# Ready and waiting...



## RuthMill (Jun 30, 2012)

Ok so I know there's no room for a puppy in there at the minute but we have it full of all of her little bits to prevent our kleptomaniac Lola from pinching. Lola's already claimed a few items... Hmmm! 

That's mummy Milly's goody bag on top!


















Just need the puppy!


----------



## dmgalley (Aug 19, 2012)

So excited for you!!!!!! 

Sent from my SGH-T989 using Tapatalk 2


----------



## flowerchild (Mar 21, 2012)

You are so ready! Love the toys and blanket. Can't wait to see the picture with little Nina trying everything, and the little goat (?) toy after a few play sessions!


----------



## wilfiboy (Sep 18, 2010)

Ahhhh what a lovely bedroom, so excited for you. I hope Millie likes her gift xx


----------



## RuthMill (Jun 30, 2012)

wilfiboy said:


> Ahhhh what a lovely bedroom, so excited for you. I hope Millie likes her gift xx


Oh I hope she does too.. She got some dried beef heart, barking heads digestives and a lovely puppy shaped plush toy (I hope it comforts her a little).


----------



## RuthMill (Jun 30, 2012)

Ps we aren't as coordinated as Miss Molly from Scotland!


----------



## Marzi (Sep 17, 2012)

Does Lola get a big sister bag too?


----------



## RuthMill (Jun 30, 2012)

Also got her little tag engraved today for her collar! She's tagged as mine!


----------



## wilfiboy (Sep 18, 2010)

........,.,,,........ And you've only got one door


----------



## RuthMill (Jun 30, 2012)

Marzi said:


> Does Lola get a big sister bag too?


Marzi, Lola has stolen 3 balls, a chew ring, and puppy training treats! She just helps herself! She thinks its Christmas!  Plus I bought her a new ball for in the water when I was buying Nina's bits and bobs! She's doing well out of this. Monkey!


----------



## RuthMill (Jun 30, 2012)

wilfiboy said:


> ........,.,,,........ And you've only got one door


I know! I wasn't allowed to buy a new crate! Arrggghhhhhhhhhh!!


----------



## Marzi (Sep 17, 2012)

That's my girl


----------



## RuthMill (Jun 30, 2012)

Marzi said:


> That's my girl


Hehe! She knows she's the boss girl!


----------



## Tinman (Apr 23, 2013)

Hahaha - I can totally relate to this, Ralph did the same - he really was the jealous older brother wanting all the new cuddly toys - and then true to form wreck it ralph would wreck them as they were only puppy things....
I just replied to your post asking if nina had pink "stuff"? Ha love it!!
Also check out breeding page, there is past that could do with your help on NI breeders.
She will feel very loved at at home when she arrives - enjoy with Lola x


----------



## RuthMill (Jun 30, 2012)

Thanks Tracey. Pink stuff is minimal! Lol! I'm thinking about buying a bow


----------



## Tinman (Apr 23, 2013)

RuthMill said:


> Thanks Tracey. Pink stuff is minimal! Lol! I'm thinking about buying a bow


My OH tells me I'm not Paris Hilton and it looks daft - I disagree......
About the bow - I know I'm not Paris Hilton lol!! 
Nina would look delightful with or without the accessories - she has Lola to accessorise her!


----------



## arlo (Mar 11, 2013)

I am sure as time goes on Nina will swipe a few of Lola's toys, its not long before they are merged. Arlo had a favorite teddy, but Savannahs favorite play thing was her new big brother. So excited for you.


----------



## Lottierachel (Mar 3, 2013)

That is so cute!! Tilly has the pink fluffy bone toy.

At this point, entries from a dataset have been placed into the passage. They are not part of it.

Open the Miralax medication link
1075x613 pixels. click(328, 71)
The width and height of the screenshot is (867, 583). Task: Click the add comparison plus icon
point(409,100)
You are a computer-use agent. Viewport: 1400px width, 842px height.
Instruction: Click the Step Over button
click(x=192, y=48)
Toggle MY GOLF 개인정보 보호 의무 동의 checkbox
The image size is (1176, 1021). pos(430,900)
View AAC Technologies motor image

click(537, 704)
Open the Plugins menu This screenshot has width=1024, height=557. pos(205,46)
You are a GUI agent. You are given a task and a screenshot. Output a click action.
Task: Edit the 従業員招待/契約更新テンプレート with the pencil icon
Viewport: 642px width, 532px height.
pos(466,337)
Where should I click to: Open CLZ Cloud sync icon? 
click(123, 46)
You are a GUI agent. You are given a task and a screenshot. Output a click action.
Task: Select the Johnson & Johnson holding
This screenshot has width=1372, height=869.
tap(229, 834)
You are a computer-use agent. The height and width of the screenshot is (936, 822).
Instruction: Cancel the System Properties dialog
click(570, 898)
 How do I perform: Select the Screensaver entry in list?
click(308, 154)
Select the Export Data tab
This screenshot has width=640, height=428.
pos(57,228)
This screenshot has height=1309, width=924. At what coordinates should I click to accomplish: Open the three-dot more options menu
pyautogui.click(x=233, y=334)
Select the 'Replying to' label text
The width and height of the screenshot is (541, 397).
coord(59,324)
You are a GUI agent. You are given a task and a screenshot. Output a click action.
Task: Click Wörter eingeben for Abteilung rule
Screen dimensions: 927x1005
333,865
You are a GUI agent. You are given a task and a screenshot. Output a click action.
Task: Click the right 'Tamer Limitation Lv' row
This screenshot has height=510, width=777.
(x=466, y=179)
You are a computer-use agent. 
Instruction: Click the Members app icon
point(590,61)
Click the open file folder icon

I'm going to order one of those pretty collars with the flower on that Karen got for Mabel. I think Lola and Nina would look lovely with a bow/flower 

Hope you manage to sleep tonight - super excited for you!!

Xx


----------



## RuthMill (Jun 30, 2012)

Yes Lottie, I am going to buy these collars too when Nina is into her big girl collar. They will be cute girls together! Meantime I got a little soft leather one, easy to clean etc. Lola gets SOO grubby though... I think I will need 4!


----------



## Jedicrazy (Apr 26, 2011)

Look at that, all ready to go, lucky Nina. Tracey is right, Lola is going to get a bit of a shock but hopefully a good one! Ruth, you must be so excited, how on earth will you sleep tonight? We will all be waiting for a picture update tomorrow.


----------



## RuthMill (Jun 30, 2012)

In bed. Unable to sleep! Aaaaahhhhhhhhhhhhhhhh.


----------



## Jedicrazy (Apr 26, 2011)

bless you! like a kid at Christmas x


----------



## lady amanda (Nov 26, 2010)

Hahahha get some sleep...you might not get any tomorrow! Ah its just so exciting

Sent from Petguide.com Free App


----------



## dio.ren (Jan 18, 2013)

I bet tomorrow will be really exciting for all of you and I'm sure Lola will be a good big sister! Can't wait to see pictures of the two of them together that will be so cute


----------



## dio.ren (Jan 18, 2013)

I wonder if you are asleep yet Lots of coffee tomorrow I bet


----------



## Marzi (Sep 17, 2012)

It is TODAY it is TODAY!
Happy Nina Day


----------



## wilfiboy (Sep 18, 2010)

I hope that meeting finishes early .....I wonder if we get an update tonight, we"ll all be waiting, fingers crossed xxx


----------



## Skyesdog (Jun 7, 2012)

I know you aren't collecting her until later but I am checking just in case you changed your plans and beat down the breeder's door at breakfast time!! 😄😄

Her bed looks lovely, what a great place to come 'home' to. Lola is going to have so much fun. Eeeeeeeeeeek! Looking forward to all the stories you will soon have to share!!

N xxx


----------



## dio.ren (Jan 18, 2013)

Can't wait to see pictures the anticipation is killing me


----------



## dmgalley (Aug 19, 2012)

dio.ren said:


> Can't wait to see pictures the anticipation is killing me


Me too

Sent from my SGH-T989 using Tapatalk 2


----------



## RuthMill (Jun 30, 2012)

Not long now.


----------



## Marzi (Sep 17, 2012)

Really not long now


----------



## wilfiboy (Sep 18, 2010)

Ooooooo you must be there


----------



## Marzi (Sep 17, 2012)

We should have a count down until the first photo


----------



## wilfiboy (Sep 18, 2010)

Might have to count up lol cos don't know what no. to start from


----------



## Marzi (Sep 17, 2012)

Om we'll count up in hours - 
plus 1 now


----------



## wilfiboy (Sep 18, 2010)

I got a sneaky peek at the lovely Nina.... All is well in Northern Ireland, I've been asked to let you know ..... Ruth's going to post later xxx


----------



## Marzi (Sep 17, 2012)

wilfiboy said:


> I got a sneaky peek at the lovely Nina.... All is well in Northern Ireland, I've been asked to let you know ..... Ruth's going to post later xxx


Is this one of the perks of being a puppy pusher?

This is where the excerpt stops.